The Ghanaian woman, Ama Sumani, who was deported from a UK hospital while receiving dialysis treatment for badly damaged kidneys, last week received GH¢3775 cash donation from Accra-based CITl FM.
The amount is to help pay for her medical treatment at the Korle-Bu Teaching Hospital in Accra.
"I'm happy. God is wonderful," a teary-eyed Ama Sumani said after receiving the GH¢3775 in cash and cheques from CITI FM.
Madam Sumani looked up and said "I am in God's hands", as tears began running down her face.
"How long will I live? What are my chances? I cannot say. I have no one here with me to lead me through such questions, to speak to the doctors for me."
Ms Sumani was removed from Cardiff’s University Hospital a few weeks back by UK immigration officials because her visa had expired. The 39-year-old widowed mother of two was taken in a wheelchair from the hospital by three immigration officials and flown to Accra.
Suffering from malignant myeloma, for which she was receiving dialysis treatment at the University Hospital of Wales, it was a journey many condemned at the time as nothing short of a death sentence for a woman whose crime was to have overstayed her visa.
Ama Sumani, who had no funds to cover the cost of dialysis in Ghana, without which she would join her ancestors, said her future seemed bleak. Anonymous well-wishers have since contributed to the cost of her treatment, but just for three months.
The cancer she is suffering from, malignant myeloma, would ordinarily be treated with a bone marrow transplant, but she was not entitled to the treatment.
Her legs and face are swollen, and with each slight movement she winces in pain. Lying on her hospital bed in Ghana, there are moments when Ama Sumani appears incoherent. Then it all becomes too overwhelming and tears roll down her cheeks. "I wish I was still in Cardiff," she says quietly. "Why could they not have kept me there? Why could they not have treated me and then sent me back?"
Ama hails from the northern part of Ghana and her family is there but unable to help her. "When I leave the hospital I cannot walk. I am so tired, so dizzy, my blood pressure is too high," she lamented.
"I tried to make some soup but I was too weak. I need to pay somebody to look after me, but I do not know people in Accra. I do not know who to trust. I just pray that someone will help me."
Ama Sumani who left the shores of Ghana for Britain on a student visa five years ago, appealed in vain against her deportation. She first went to UK as a visitor in 2003 and was later granted a student visa.
However, her poor English prevented her from studying and she subsequently took up paid work, which contravened her visa. In 2005, she returned to Ghana to attend a memorial service for her late husband, but on re-entering the UK her student visa was revoked and she was given temporary admission. She later became ill in 2006.
Ama's case prompted widespread controversy in the UK, with the Lancet medical journal calling the decision to send her home "atrocious barbarism".

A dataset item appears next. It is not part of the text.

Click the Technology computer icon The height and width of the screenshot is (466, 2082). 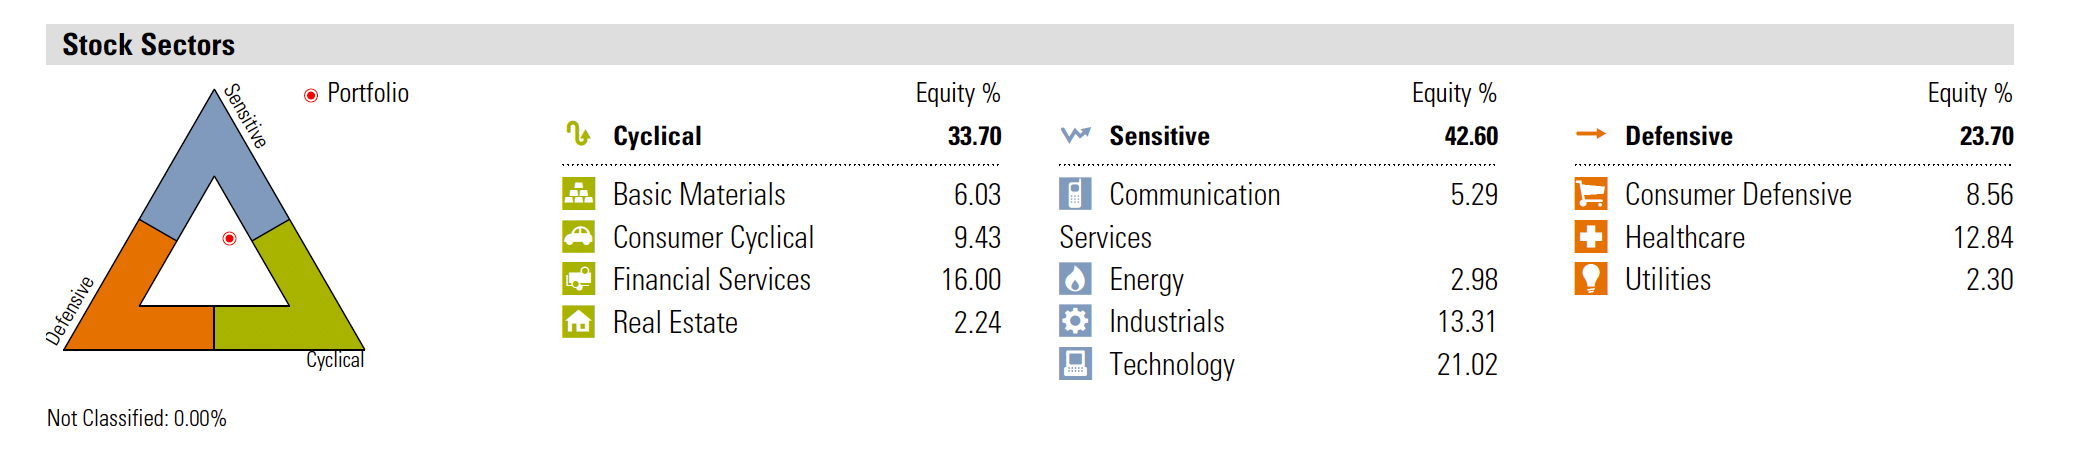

First Minister Rhodri Morgan said the Home Office should re-examine the case and "draw a different conclusion."
He compared Ms Sumani's case to that of Sierra Leonean footballer Al Bangura, who was allowed to stay in the UK after a Home Office appeal against deportation.
Wales Euro MP Glenys Kinnock called for an explanation as to why Ms Sumani did not qualify under the Border and Immigration Agency's "exceptional circumstances" provision.
But the head of the Border and Immigration Agency, Lin Homer, told the home affairs select committee that hers did not stand out from other difficult cases.
Former Home Office minister Alun Michael, the MP for Cardiff South and Penarth, the constituency where Ms Sumani lived, said her case had been thoroughly examined.
He said that the debate was more about the quality of treatment available in her home country.